On Wed, Oct 23, 2013 at 10:45:04AM +0100, David Laight wrote:
> > Subject: [PATCH 3/3] netfilter: x_tables: fix ordering of jumpstack allocation and table update
> ...
> > Meanwhile, CPU0 is handling the network receive path and ends up in
> > ipt_do_table, resulting in:
> > 
> > 	private = table->private;
> > 
> > 	[...]
> > 
> > 	jumpstack  = (struct ipt_entry **)private->jumpstack[cpu];
> > 
> > On weakly ordered memory architectures, the writes to table->private
> > and newinfo->jumpstack from CPU1 can be observed out of order by CPU0.
> > Furthermore, on architectures which don't respect ordering of address
> > dependencies (i.e.
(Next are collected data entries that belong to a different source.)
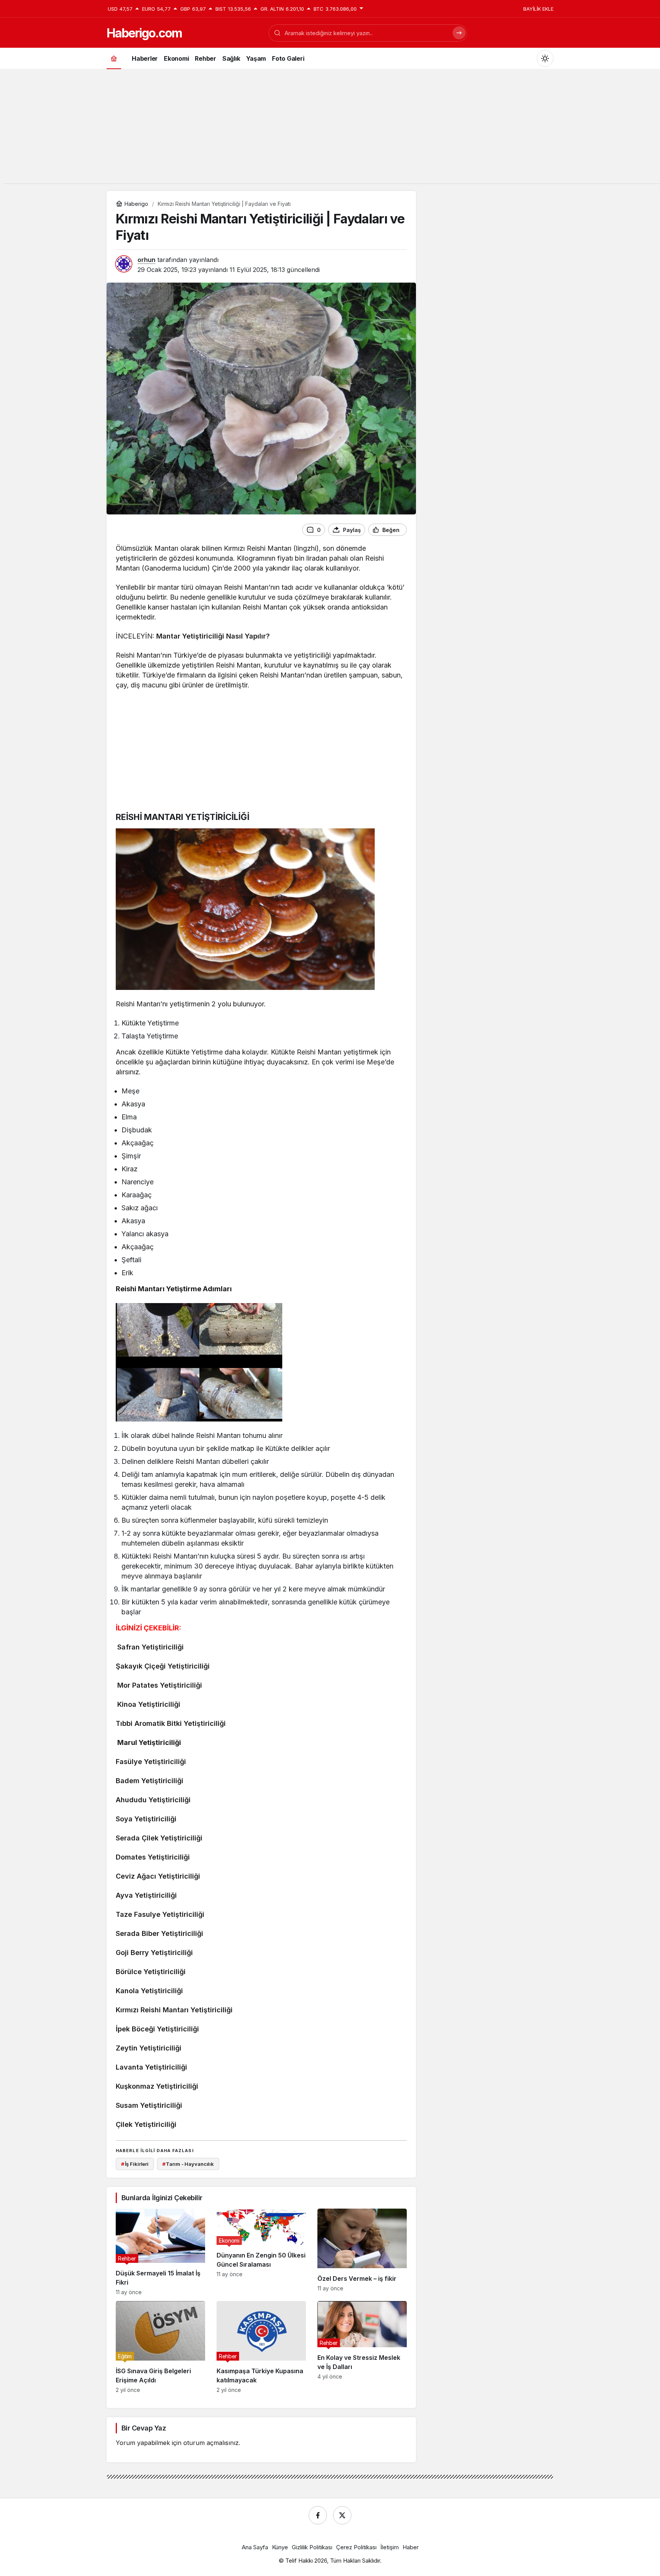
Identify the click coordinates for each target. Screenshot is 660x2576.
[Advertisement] (330, 129)
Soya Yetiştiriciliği (146, 1819)
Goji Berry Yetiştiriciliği (154, 1953)
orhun (146, 260)
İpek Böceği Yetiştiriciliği (157, 2029)
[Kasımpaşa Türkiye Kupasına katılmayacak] (261, 2347)
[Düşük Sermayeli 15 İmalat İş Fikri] (160, 2252)
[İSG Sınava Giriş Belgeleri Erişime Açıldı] (160, 2347)
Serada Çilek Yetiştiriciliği (159, 1838)
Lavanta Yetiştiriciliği (151, 2067)
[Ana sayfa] (113, 58)
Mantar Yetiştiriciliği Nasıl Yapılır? (213, 636)
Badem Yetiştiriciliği (149, 1781)
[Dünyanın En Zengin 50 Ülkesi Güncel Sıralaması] (261, 2252)
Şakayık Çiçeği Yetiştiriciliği (163, 1666)
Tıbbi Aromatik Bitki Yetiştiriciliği (171, 1723)
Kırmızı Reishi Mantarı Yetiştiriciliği (174, 2010)
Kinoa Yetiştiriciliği (148, 1704)
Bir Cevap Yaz (143, 2428)
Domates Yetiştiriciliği (153, 1857)
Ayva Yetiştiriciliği (146, 1895)
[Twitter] (342, 2515)
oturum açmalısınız (211, 2443)
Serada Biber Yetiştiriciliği (159, 1933)
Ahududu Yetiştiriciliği (153, 1800)
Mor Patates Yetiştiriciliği (159, 1685)
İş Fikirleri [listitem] (135, 2164)
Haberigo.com (144, 33)
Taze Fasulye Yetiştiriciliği (160, 1914)
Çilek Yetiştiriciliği (146, 2124)
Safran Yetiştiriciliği (150, 1647)
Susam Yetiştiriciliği (149, 2105)
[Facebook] (318, 2515)
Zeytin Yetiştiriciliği (148, 2048)
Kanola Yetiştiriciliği (149, 1991)
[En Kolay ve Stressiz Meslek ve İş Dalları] (362, 2347)
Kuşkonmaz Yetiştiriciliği (157, 2086)
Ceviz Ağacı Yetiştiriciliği (158, 1876)
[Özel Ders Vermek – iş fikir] (362, 2252)
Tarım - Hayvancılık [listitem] (188, 2164)
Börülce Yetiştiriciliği (151, 1972)
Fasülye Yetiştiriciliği (151, 1762)
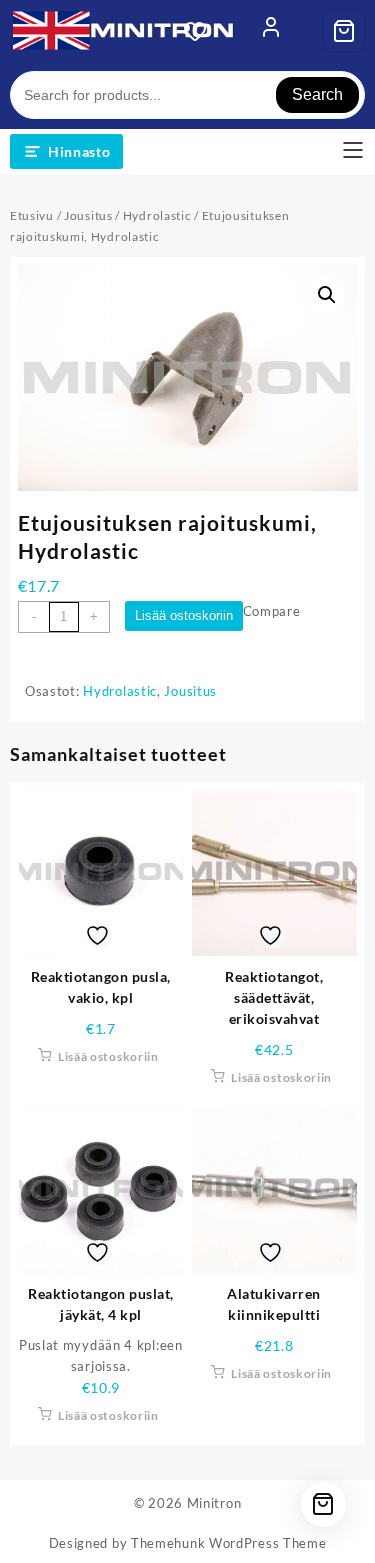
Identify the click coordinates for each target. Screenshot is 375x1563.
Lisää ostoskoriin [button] (108, 1056)
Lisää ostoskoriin (184, 615)
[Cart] (344, 31)
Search (317, 94)
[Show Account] (271, 31)
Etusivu (32, 215)
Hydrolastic (157, 215)
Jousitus (88, 215)
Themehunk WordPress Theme (229, 1543)
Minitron (214, 1503)
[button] (327, 295)
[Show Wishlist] (201, 31)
Alpha), the reads from CPU0 can also be re-ordered.
> 
> Which reads might be out of order?
> AFAICT they are strongly sequenced because they second depends on the
> value read by the first.
> So I don't see why the read barrier is needed.

That is why this is a dependent read barrier. Some architectures (e.g.
Alpha) *do* allow dependent reads to be observed out of order, so you can
effectively load the data pointed to by a pointer before you load the
pointer itself!

Take a look at Paul's paper about memory ordering if you're curious:

  http://www.rdrop.com/users/paulmck/scalability/paper/whymb.2009.04.05a.pdf

> > -	table->private = newinfo;
> >  	newinfo->initial_entries = private->initial_entries;
> > +	/*
> > +	 * Ensure contents of newinfo are visible before assigning to
> > +	 * private.
> > +	 */
> > +	smp_wmb();
> > +	table->private = newinfo;
> 
> Those writes were in the wrong order on all systems.
> Also gcc needs to be told not to reorder the writes even on non-smp
> systems (if the code might be pre-empted).
> So an asm volatile (:::"memory") is needed there even if no specific
> synchronisation instruction is needed.

The smp_* barriers expand to barrier() when !CONFIG_SMP, which gives you the
memory clobber you want.

What I'm *not* 100% sure about is the table freeing path. There is a mutex
there for removing the table from a list, but I'm not sure how we ensure
that there are no parallel readers at that point.